Brian Berry, chief executive of the Federation of Master Builders (FMB), explained: “The Chancellor should empower homeowners to reduce the amount of energy they use. Cutting VAT on domestic building work from 20% to 5% will encourage more people to commission refurbishment work and at the same time improve the energy efficiency of their homes.

“Government must give families some control over their seemingly ever-increasing energy bills. Switching suppliers or taking out a long-term fixed tariff can protect against sudden price increases, but the cost of heating our homes is set to rise exponentially for years to come. The only way to stem – or even reverse – these rises is to have new glazing, better insulation or more efficient heating systems installed.”

Paula Higgins, chief executive of the Home Owners Alliance, said: “It is ridiculous that hard-pressed home owners living in cold, draughty, leaky and cramped houses are being taxed by the government for trying to make their homes fit to live in. Many homeowners can only afford to do essential repairs and maintenance by going to the black market, making honest homeowners dishonest.

“If the government is serious about reducing the cost of living, cutting the tax on home repairs is a simple and immediate way to do it. When the Isle of Man did it, the government found it was such an economic boost that it paid for itself.”

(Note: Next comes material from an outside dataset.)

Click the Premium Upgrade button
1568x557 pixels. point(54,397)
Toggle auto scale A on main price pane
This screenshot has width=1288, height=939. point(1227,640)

Loyd Grossman, chairman of The Heritage Alliance, another of the signatories to the letter, added: “Compared to other EU countries, we have a much higher proportion of older properties, and many are in desperate need of renovation and repair. A reduction in VAT would certainly help kick-start a big increase in this type of work, and would lead to an enormous improvement to our existing buildings. I believe maintenance, repair and renovation is a crucial issue, and urge the government to act.”